Economics, Reliability, and System Design
- Pro‑nuclear side: mass‑produced reactors could be much cheaper than recent bespoke projects; batteries and overbuilt renewables to serve 24/7 AI loads could be costlier than nuclear baseload.
- Pro‑renewables side:
- Wind/solar plus storage and flexible loads scale well; intermittency diminishes over large geographic areas.
- Some suggest carbon taxes, gas turbines as peakers, and synthetic hydrogen for long‑term storage; let markets decide the mix.
- Nuclear and renewables compete badly together because cheap renewables erode nuclear’s revenues when available.
Critique of the Article and Targeting of Big Tech
- Several see the piece as selectively attacking “big tech/AI” the way earlier coverage attacked crypto, while ignoring much larger polluters (road transport, aviation, heating).
- Others say it’s legitimate to isolate one sector’s negative externalities; not every article needs to “both‑sides” by listing benefits.

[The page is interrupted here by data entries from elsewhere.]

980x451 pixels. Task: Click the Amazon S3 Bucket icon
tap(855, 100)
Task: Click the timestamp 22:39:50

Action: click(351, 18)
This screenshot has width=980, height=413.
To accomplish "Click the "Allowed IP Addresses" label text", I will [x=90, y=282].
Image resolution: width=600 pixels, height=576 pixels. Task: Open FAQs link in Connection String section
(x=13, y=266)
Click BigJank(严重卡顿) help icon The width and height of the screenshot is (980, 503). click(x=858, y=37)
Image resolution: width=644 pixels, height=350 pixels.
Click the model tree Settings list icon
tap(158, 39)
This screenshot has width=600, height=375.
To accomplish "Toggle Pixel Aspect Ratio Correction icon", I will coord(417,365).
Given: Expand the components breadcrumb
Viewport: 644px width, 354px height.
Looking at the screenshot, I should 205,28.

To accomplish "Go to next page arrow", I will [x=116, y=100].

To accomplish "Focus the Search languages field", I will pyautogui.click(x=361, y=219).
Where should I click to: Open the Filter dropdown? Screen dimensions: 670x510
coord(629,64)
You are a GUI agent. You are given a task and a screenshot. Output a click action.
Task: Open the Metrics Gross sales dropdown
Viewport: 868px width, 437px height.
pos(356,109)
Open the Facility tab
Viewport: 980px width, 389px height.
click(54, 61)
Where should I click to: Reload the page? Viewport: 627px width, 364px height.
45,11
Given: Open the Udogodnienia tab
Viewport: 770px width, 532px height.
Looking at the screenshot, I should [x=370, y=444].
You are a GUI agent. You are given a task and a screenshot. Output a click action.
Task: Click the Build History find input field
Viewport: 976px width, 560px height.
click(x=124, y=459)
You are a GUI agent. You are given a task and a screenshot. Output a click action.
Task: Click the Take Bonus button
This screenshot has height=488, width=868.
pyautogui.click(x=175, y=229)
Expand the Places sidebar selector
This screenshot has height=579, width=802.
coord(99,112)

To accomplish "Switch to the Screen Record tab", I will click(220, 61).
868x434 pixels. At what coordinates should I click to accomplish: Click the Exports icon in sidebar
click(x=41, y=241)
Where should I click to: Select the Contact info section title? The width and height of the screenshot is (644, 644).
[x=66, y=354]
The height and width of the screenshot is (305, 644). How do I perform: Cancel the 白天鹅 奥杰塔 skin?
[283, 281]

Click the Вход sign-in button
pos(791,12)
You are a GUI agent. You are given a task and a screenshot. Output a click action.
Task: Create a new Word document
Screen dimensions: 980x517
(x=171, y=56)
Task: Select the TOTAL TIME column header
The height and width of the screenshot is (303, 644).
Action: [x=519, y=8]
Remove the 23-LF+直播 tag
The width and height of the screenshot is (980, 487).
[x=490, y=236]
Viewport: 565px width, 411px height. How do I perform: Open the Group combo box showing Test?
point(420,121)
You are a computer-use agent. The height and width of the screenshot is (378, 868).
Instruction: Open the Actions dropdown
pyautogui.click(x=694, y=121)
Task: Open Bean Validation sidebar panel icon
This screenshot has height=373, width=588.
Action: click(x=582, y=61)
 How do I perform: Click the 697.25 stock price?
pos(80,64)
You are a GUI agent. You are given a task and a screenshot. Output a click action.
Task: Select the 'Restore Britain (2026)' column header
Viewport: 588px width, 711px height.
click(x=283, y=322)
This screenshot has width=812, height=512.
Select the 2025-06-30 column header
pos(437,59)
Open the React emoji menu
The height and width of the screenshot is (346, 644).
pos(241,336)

- Some think the framing (“costs $5.4bn”) is more about economic accounting than about people getting sicker, which feels dehumanizing.
Offsets, Local Pollution, and Health Costs
- The underlying paper reportedly ignores renewable credits; debate centers on whether:
- Local air‑pollution harms (NO₂, SO₂, PM2.5) can be “offset” by cleaner air elsewhere (most say no; health impacts are local).
- Offsets themselves are often unreliable or fraudulent, so siting next to hydro/nuclear is preferable to “buying offsets.”
- There’s discussion of linear vs. threshold health effects from particulates; one side stresses population‑level trade‑offs, the other that localized spikes still create discrete pockets of illness.
Wider Policy and Priorities
- Many argue the core issue is “dirty electricity generation,” not data centers per se.
- Proposals include pollution or carbon taxes that internalize externalities, with disagreement over:
- Regressivity (harder on low‑income people unless revenues are rebated).
- Political feasibility vs. lobbying by concentrated interests.
- Some characterize strong opposition to data‑center growth as “degrowth” or anti‑tech; others reply that perpetual exponential growth in energy use is physically unsustainable.